Following on from the vRealize Operations 6.4 Install Guide this post will detail High Availability (HA) for vRealize Operations Manager. By implementing HA the analytics cluster is protected against the loss of a single node. For example should the master node fail, services will automatically fail over to the replica node within 2-3 minutes. Following a fail over the cluster runs in degraded mode, and cannot tolerate the loss of another node until the cluster is returned to HA mode through repairing or replacing the failed node, or removing it if sufficient nodes exist within the cluster. The analytics cluster is made up of the master node, replica node, and data node or nodes. It does not include any remote collector nodes.
- There should be sufficient hosts in the vSphere cluster to have no more than one node running on each host. HA does not protect against the loss of more than one node, only one replica node can be configured.
- Each node in the analytics cluster requires a static IP address.
- When adding additional nodes keep in mind the following:
- All nodes must be running the same version
- All nodes must use the same deployment type, i.e. virtual appliance, Windows, or Linux.
- All nodes must be sized the same in terms of CPU, memory, and disk.
- Nodes can be in different vSphere clusters, but must be in the same physical location and subnet.
- Time must be synchronised across all nodes.
- Click here to see a full list of multiple node cluster requirements.

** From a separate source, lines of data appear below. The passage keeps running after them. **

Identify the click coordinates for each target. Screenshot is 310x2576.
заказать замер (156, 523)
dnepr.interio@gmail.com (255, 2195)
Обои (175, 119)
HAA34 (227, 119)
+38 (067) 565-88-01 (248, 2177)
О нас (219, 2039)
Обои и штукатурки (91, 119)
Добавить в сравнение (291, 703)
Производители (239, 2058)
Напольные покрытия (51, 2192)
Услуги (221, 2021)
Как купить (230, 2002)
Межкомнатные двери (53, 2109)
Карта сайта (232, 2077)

- Note that for existing clusters the master node must be online to enable HA, and the cluster is restarted. This does not apply to new clusters where the cluster has not yet been started.
Deploy the Data Node
In order to configure HA a data node must be deployed and then converted into a replica node. The replica node holds a copy of all data stored in the master node. First let’s deploy our new node; download vRealize Operations Manager here.
Navigate to the vSphere web client home page, click vRealize Operations Manager and select Deploy vRealize Operations Manager.
The OVF template wizard will open. Browse to the location of the OVA file and click Next.
Enter a name for the virtual appliance, and select a location. Click Next.
Select the host or cluster compute resources for the virtual appliance and click Next. Remember this should be on a different host to the master node.
Review the details of the OVA, click Next.
Accept the EULA and click Next.
Select the same configuration size as the master node and click Next.
Select the storage for the virtual appliance, click Next. For HA you should use a different datastore to the master node.
Select the network for the virtual appliance, click Next.
Configure the virtual appliance network settings, click Next. Click Finish on the final screen to begin deploying the virtual appliance.
Configure the Replica Node
Once the virtual appliance has been deployed and is powered on, open a web browser to the FQDN or IP address configured during deployment. Select Expand Existing Installation.
Click Next to begin the setup wizard.
Enter the name of the new node, ensure Data is selected as the node type. Enter the IP address or FQDN of the master node and click Validate. Tick Accept this certificate and click Next to continue.
Enter the admin password of the master node and click Next.
You will now be returned to the cluster admin page. Note the Waiting to finish cluster expansion. Installation in progress… message; the new node is being configured and will likely take 5-10 minutes. If you want to add any additional data nodes or remote collector nodes you can repeat the process above. For the purposes of this post we are adding a single data node to be converted to a replica. When you’re ready click Finish Adding New Node(s) and Ok to continue.
Once the node to be used as a replica is online we can configure HA. Locate the High Availability section at the top right of the admin page, the status will be set to disabled, click Enable. Ensure the correct data node is selected to be converted to a replica node. Tick Enable High Availability for this cluster and click Ok.
Configuring HA can take up to 20 minutes and the cluster will restart. Click Yes to continue.
You may need to log back into the admin console. The admin console for vRealize Operations Manager can be accessed by browsing to http://<vROps>/admin where <vROps> is the IP address of FQDN of your vRealize Operations Manager appliance or server. The HA status will now show enabled and the cluster online. Note that the role of the node has now changed to Master Replica.
The same data can now be accessed via both the master node and the replica node. Consider implementing load balancing for larger environments; review the vRealize Operations Manager Load Balancing document.
The final step is to configure an anti-affinity rule to stop the master and replica nodes (and any data nodes) from running on the same hosts. Log into the vSphere web client and browse to Hosts and Clusters. Click the vSphere cluster and select the Manage tab. Under Configuration click VM/Host Rules. Under VM/Host Rules click Add.
Enter a name for the rule, such as vRealize Operations Nodes, ensure Enable rule is ticked and select Separate Virtual Machines as the rule type. Click Add and select the vRealize Operations nodes. Click Ok.
This rule will ensure DRS does not place nodes on the same hosts in a vSphere cluster.